The problem:
Without changing a single word, output each entry.

Source records:
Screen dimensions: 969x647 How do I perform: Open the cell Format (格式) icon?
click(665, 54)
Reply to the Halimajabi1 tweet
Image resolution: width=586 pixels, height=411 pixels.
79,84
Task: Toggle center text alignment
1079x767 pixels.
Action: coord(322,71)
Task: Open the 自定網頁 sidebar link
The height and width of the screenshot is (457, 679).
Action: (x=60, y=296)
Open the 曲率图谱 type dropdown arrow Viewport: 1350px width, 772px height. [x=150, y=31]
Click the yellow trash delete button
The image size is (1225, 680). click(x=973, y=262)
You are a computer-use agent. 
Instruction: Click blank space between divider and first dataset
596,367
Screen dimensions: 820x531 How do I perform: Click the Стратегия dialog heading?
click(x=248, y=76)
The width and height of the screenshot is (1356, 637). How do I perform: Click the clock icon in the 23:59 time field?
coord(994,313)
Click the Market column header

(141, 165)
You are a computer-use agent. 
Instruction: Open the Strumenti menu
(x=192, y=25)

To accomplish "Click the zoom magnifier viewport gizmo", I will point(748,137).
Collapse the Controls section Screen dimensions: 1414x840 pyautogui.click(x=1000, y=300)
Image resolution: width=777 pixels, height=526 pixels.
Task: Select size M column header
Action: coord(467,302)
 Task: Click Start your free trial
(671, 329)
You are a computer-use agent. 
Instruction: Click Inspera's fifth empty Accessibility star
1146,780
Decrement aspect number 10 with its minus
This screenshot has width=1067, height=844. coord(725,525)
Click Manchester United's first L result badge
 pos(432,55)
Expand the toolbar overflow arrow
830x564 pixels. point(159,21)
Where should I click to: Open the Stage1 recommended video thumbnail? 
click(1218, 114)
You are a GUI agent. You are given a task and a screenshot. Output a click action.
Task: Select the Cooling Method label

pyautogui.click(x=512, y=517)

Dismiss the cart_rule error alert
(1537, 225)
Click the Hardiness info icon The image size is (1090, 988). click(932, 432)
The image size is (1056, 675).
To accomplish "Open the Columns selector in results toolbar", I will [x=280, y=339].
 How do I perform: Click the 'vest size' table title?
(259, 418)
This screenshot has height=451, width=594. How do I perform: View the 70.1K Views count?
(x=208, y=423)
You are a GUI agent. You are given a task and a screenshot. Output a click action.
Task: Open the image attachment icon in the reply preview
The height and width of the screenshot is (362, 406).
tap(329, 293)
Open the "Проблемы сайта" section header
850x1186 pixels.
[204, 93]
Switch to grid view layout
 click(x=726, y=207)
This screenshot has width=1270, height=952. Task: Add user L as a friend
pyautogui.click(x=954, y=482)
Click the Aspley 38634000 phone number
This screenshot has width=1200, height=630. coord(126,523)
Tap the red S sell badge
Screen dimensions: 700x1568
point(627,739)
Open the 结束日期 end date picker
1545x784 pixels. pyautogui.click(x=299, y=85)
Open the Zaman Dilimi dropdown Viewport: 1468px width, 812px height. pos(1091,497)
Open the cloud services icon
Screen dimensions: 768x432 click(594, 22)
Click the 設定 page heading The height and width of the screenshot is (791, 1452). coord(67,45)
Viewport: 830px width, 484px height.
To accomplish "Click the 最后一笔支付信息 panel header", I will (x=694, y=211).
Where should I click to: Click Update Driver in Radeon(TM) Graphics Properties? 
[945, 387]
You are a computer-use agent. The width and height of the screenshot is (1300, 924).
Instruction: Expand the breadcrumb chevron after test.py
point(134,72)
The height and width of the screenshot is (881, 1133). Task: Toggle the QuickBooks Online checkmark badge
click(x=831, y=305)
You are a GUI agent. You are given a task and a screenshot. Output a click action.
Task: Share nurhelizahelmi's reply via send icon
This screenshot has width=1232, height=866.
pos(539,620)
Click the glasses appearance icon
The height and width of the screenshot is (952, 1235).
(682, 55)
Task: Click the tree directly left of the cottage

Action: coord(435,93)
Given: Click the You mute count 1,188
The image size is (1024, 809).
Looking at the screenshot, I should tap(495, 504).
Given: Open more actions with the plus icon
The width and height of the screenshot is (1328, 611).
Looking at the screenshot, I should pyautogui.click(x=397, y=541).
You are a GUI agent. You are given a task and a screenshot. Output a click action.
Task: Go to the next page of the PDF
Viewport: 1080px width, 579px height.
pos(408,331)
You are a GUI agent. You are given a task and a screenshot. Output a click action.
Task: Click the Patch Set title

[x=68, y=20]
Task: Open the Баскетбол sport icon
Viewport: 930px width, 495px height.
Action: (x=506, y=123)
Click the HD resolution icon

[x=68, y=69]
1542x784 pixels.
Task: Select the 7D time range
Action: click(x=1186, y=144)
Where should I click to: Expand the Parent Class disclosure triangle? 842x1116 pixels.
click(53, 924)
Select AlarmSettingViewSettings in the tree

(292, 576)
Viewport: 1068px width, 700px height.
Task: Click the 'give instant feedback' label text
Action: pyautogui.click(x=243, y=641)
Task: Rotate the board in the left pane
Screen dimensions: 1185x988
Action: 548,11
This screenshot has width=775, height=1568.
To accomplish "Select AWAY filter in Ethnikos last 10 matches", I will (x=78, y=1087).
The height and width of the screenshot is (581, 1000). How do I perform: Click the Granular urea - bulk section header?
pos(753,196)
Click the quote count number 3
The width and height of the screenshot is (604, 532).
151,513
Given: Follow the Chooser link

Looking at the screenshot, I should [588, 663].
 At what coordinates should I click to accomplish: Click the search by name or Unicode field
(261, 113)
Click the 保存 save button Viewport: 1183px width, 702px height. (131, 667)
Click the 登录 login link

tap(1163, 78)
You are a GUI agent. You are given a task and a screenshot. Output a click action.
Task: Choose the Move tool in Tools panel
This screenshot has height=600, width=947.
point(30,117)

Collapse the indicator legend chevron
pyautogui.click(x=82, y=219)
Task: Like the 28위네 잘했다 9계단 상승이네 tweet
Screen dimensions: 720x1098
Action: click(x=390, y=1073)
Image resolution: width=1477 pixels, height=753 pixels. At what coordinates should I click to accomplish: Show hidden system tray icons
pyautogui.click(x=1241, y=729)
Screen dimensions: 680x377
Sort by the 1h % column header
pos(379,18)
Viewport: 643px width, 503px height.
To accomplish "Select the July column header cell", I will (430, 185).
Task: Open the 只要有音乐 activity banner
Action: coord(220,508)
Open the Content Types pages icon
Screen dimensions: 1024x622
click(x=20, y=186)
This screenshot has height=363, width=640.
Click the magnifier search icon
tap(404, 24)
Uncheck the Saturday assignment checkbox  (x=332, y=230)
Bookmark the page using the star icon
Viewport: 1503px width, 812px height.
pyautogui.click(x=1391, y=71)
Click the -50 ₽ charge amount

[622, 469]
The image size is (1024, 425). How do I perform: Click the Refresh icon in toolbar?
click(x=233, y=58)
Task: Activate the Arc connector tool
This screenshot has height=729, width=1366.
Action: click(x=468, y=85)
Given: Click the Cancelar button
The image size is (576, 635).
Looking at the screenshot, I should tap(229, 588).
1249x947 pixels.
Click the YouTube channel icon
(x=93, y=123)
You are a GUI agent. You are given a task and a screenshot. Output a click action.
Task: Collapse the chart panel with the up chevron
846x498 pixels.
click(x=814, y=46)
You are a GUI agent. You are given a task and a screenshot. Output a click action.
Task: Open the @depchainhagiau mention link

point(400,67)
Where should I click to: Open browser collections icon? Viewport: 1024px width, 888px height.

Response for this exercise:
Screen dimensions: 969x647 How do I perform: Open the cell Format (格式) icon?
click(665, 54)
Reply to the Halimajabi1 tweet
Image resolution: width=586 pixels, height=411 pixels.
79,84
Task: Toggle center text alignment
1079x767 pixels.
Action: coord(322,71)
Task: Open the 自定網頁 sidebar link
The height and width of the screenshot is (457, 679).
Action: (x=60, y=296)
Open the 曲率图谱 type dropdown arrow Viewport: 1350px width, 772px height. [x=150, y=31]
Click the yellow trash delete button
The image size is (1225, 680). click(x=973, y=262)
You are a computer-use agent. 
Instruction: Click blank space between divider and first dataset
596,367
Screen dimensions: 820x531 How do I perform: Click the Стратегия dialog heading?
click(x=248, y=76)
The width and height of the screenshot is (1356, 637). How do I perform: Click the clock icon in the 23:59 time field?
coord(994,313)
Click the Market column header

(141, 165)
You are a computer-use agent. 
Instruction: Open the Strumenti menu
(x=192, y=25)

To accomplish "Click the zoom magnifier viewport gizmo", I will point(748,137).
Collapse the Controls section Screen dimensions: 1414x840 pyautogui.click(x=1000, y=300)
Image resolution: width=777 pixels, height=526 pixels.
Task: Select size M column header
Action: coord(467,302)
 Task: Click Start your free trial
(671, 329)
You are a computer-use agent. 
Instruction: Click Inspera's fifth empty Accessibility star
1146,780
Decrement aspect number 10 with its minus
This screenshot has width=1067, height=844. coord(725,525)
Click Manchester United's first L result badge
 pos(432,55)
Expand the toolbar overflow arrow
830x564 pixels. point(159,21)
Where should I click to: Open the Stage1 recommended video thumbnail? 
click(1218, 114)
You are a GUI agent. You are given a task and a screenshot. Output a click action.
Task: Select the Cooling Method label

pyautogui.click(x=512, y=517)

Dismiss the cart_rule error alert
(1537, 225)
Click the Hardiness info icon The image size is (1090, 988). click(932, 432)
The image size is (1056, 675).
To accomplish "Open the Columns selector in results toolbar", I will [x=280, y=339].
 How do I perform: Click the 'vest size' table title?
(259, 418)
This screenshot has height=451, width=594. How do I perform: View the 70.1K Views count?
(x=208, y=423)
You are a GUI agent. You are given a task and a screenshot. Output a click action.
Task: Open the image attachment icon in the reply preview
The height and width of the screenshot is (362, 406).
tap(329, 293)
Open the "Проблемы сайта" section header
850x1186 pixels.
[204, 93]
Switch to grid view layout
 click(x=726, y=207)
This screenshot has width=1270, height=952. Task: Add user L as a friend
pyautogui.click(x=954, y=482)
Click the Aspley 38634000 phone number
This screenshot has width=1200, height=630. coord(126,523)
Tap the red S sell badge
Screen dimensions: 700x1568
point(627,739)
Open the 结束日期 end date picker
1545x784 pixels. pyautogui.click(x=299, y=85)
Open the Zaman Dilimi dropdown Viewport: 1468px width, 812px height. pos(1091,497)
Open the cloud services icon
Screen dimensions: 768x432 click(594, 22)
Click the 設定 page heading The height and width of the screenshot is (791, 1452). coord(67,45)
Viewport: 830px width, 484px height.
To accomplish "Click the 最后一笔支付信息 panel header", I will (x=694, y=211).
Where should I click to: Click Update Driver in Radeon(TM) Graphics Properties? 
[945, 387]
You are a computer-use agent. The width and height of the screenshot is (1300, 924).
Instruction: Expand the breadcrumb chevron after test.py
point(134,72)
The height and width of the screenshot is (881, 1133). Task: Toggle the QuickBooks Online checkmark badge
click(x=831, y=305)
You are a GUI agent. You are given a task and a screenshot. Output a click action.
Task: Share nurhelizahelmi's reply via send icon
This screenshot has width=1232, height=866.
pos(539,620)
Click the glasses appearance icon
The height and width of the screenshot is (952, 1235).
(682, 55)
Task: Click the tree directly left of the cottage

Action: coord(435,93)
Given: Click the You mute count 1,188
The image size is (1024, 809).
Looking at the screenshot, I should tap(495, 504).
Given: Open more actions with the plus icon
The width and height of the screenshot is (1328, 611).
Looking at the screenshot, I should pyautogui.click(x=397, y=541).
You are a GUI agent. You are given a task and a screenshot. Output a click action.
Task: Go to the next page of the PDF
Viewport: 1080px width, 579px height.
pos(408,331)
You are a GUI agent. You are given a task and a screenshot. Output a click action.
Task: Click the Patch Set title

[x=68, y=20]
Task: Open the Баскетбол sport icon
Viewport: 930px width, 495px height.
Action: (x=506, y=123)
Click the HD resolution icon

[x=68, y=69]
1542x784 pixels.
Task: Select the 7D time range
Action: click(x=1186, y=144)
Where should I click to: Expand the Parent Class disclosure triangle? 842x1116 pixels.
click(53, 924)
Select AlarmSettingViewSettings in the tree

(292, 576)
Viewport: 1068px width, 700px height.
Task: Click the 'give instant feedback' label text
Action: pyautogui.click(x=243, y=641)
Task: Rotate the board in the left pane
Screen dimensions: 1185x988
Action: 548,11
This screenshot has width=775, height=1568.
To accomplish "Select AWAY filter in Ethnikos last 10 matches", I will (x=78, y=1087).
The height and width of the screenshot is (581, 1000). How do I perform: Click the Granular urea - bulk section header?
pos(753,196)
Click the quote count number 3
The width and height of the screenshot is (604, 532).
151,513
Given: Follow the Chooser link

Looking at the screenshot, I should [588, 663].
 At what coordinates should I click to accomplish: Click the search by name or Unicode field
(261, 113)
Click the 保存 save button Viewport: 1183px width, 702px height. (131, 667)
Click the 登录 login link

tap(1163, 78)
You are a GUI agent. You are given a task and a screenshot. Output a click action.
Task: Choose the Move tool in Tools panel
This screenshot has height=600, width=947.
point(30,117)

Collapse the indicator legend chevron
pyautogui.click(x=82, y=219)
Task: Like the 28위네 잘했다 9계단 상승이네 tweet
Screen dimensions: 720x1098
Action: click(x=390, y=1073)
Image resolution: width=1477 pixels, height=753 pixels. At what coordinates should I click to accomplish: Show hidden system tray icons
pyautogui.click(x=1241, y=729)
Screen dimensions: 680x377
Sort by the 1h % column header
pos(379,18)
Viewport: 643px width, 503px height.
To accomplish "Select the July column header cell", I will (430, 185).
Task: Open the 只要有音乐 activity banner
Action: coord(220,508)
Open the Content Types pages icon
Screen dimensions: 1024x622
click(x=20, y=186)
This screenshot has height=363, width=640.
Click the magnifier search icon
tap(404, 24)
Uncheck the Saturday assignment checkbox  (x=332, y=230)
Bookmark the page using the star icon
Viewport: 1503px width, 812px height.
pyautogui.click(x=1391, y=71)
Click the -50 ₽ charge amount

[622, 469]
The image size is (1024, 425). How do I perform: Click the Refresh icon in toolbar?
click(x=233, y=58)
Task: Activate the Arc connector tool
This screenshot has height=729, width=1366.
Action: click(x=468, y=85)
Given: Click the Cancelar button
The image size is (576, 635).
Looking at the screenshot, I should tap(229, 588).
1249x947 pixels.
Click the YouTube channel icon
(x=93, y=123)
You are a GUI agent. You are given a task and a screenshot. Output a click action.
Task: Collapse the chart panel with the up chevron
846x498 pixels.
click(x=814, y=46)
You are a GUI agent. You are given a task and a screenshot. Output a click action.
Task: Open the @depchainhagiau mention link

point(400,67)
Where should I click to: Open browser collections icon? Viewport: 1024px width, 888px height.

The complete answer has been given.